Der Evangelische Kirchentag in Dresden will ein Zeichen für die Energiewende setzen. Erstmals werden auf Initiative des Kirchentages Solaranlagen gebaut, wie die Veranstalter am Dienstag in der sächsischen Landeshauptstadt mitteilten.
Solaranlagen für Kirchentag in Dresden
Dresden (dapd-lsc). Der Evangelische Kirchentag in Dresden will ein Zeichen für die Energiewende setzen. Erstmals werden auf Initiative des Kirchentages Solaranlagen gebaut, wie die Veranstalter am Dienstag in der sächsischen Landeshauptstadt mitteilten. Pünktlich zum Glaubensfest Anfang Juni sollen diese in Betrieb genommen werden.
Die drei Solaranlagen finden den Angaben nach Platz auf einem Gebäude der Technischen Universität Dresden, einem Altenheim der Diakonie in Freital sowie einem evangelischen Kindergarten. Der jährliche Stromertrag liege bei 135.000 Kilowattstunden. Das decke etwa den Bedarf von 40 Haushalten.

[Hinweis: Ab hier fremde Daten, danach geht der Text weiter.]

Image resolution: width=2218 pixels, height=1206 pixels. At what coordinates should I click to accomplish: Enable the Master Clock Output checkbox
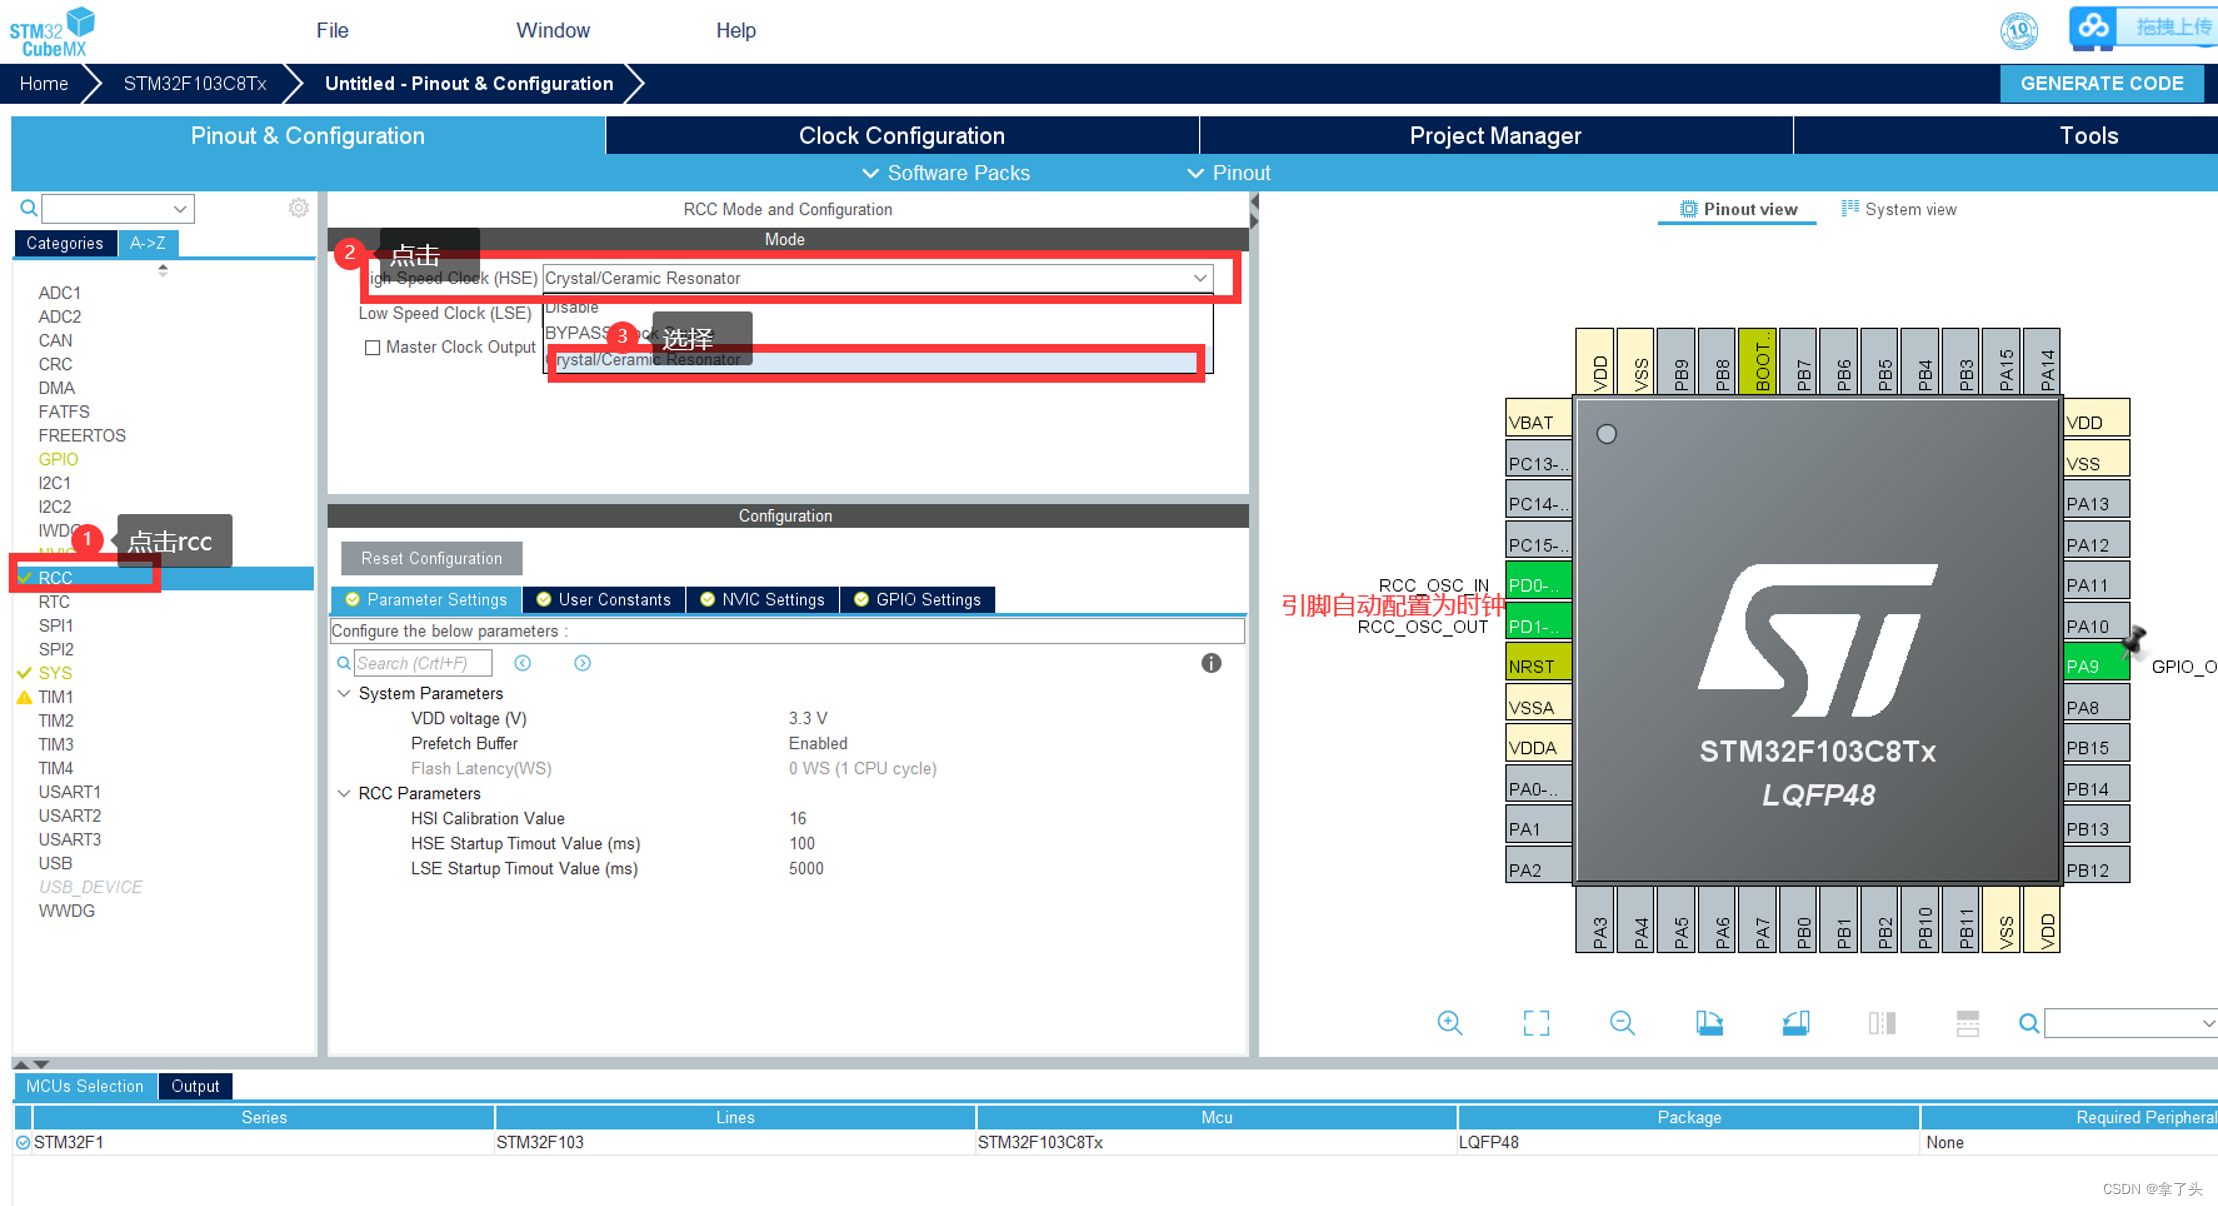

Die Solaranlagen sollen über Spenden finanziert werden. Der Erlös fließt nach den Plänen an die Dresdner Hilfsorganisation arche noVa, die Menschen in Krisen- und Katastrophengebieten unterstützt. "Wir wollen, dass sauberer Strom fließt und Gewinne denen zu gute kommen, die schon heute unter Klimawandel und Umweltzerstörung zu leiden haben", sagte Kirchentags-Präsidenten Katrin Göring-Eckardt. Der Kirchentag sei deshalb Initiator und Begleiter des Projekts.
Zum Kirchentag werden vom 1. bis 5. Juni in der sächsischen Landeshauptstadt mehr als 100.000 Besucher aus dem In- und Ausland erwartet.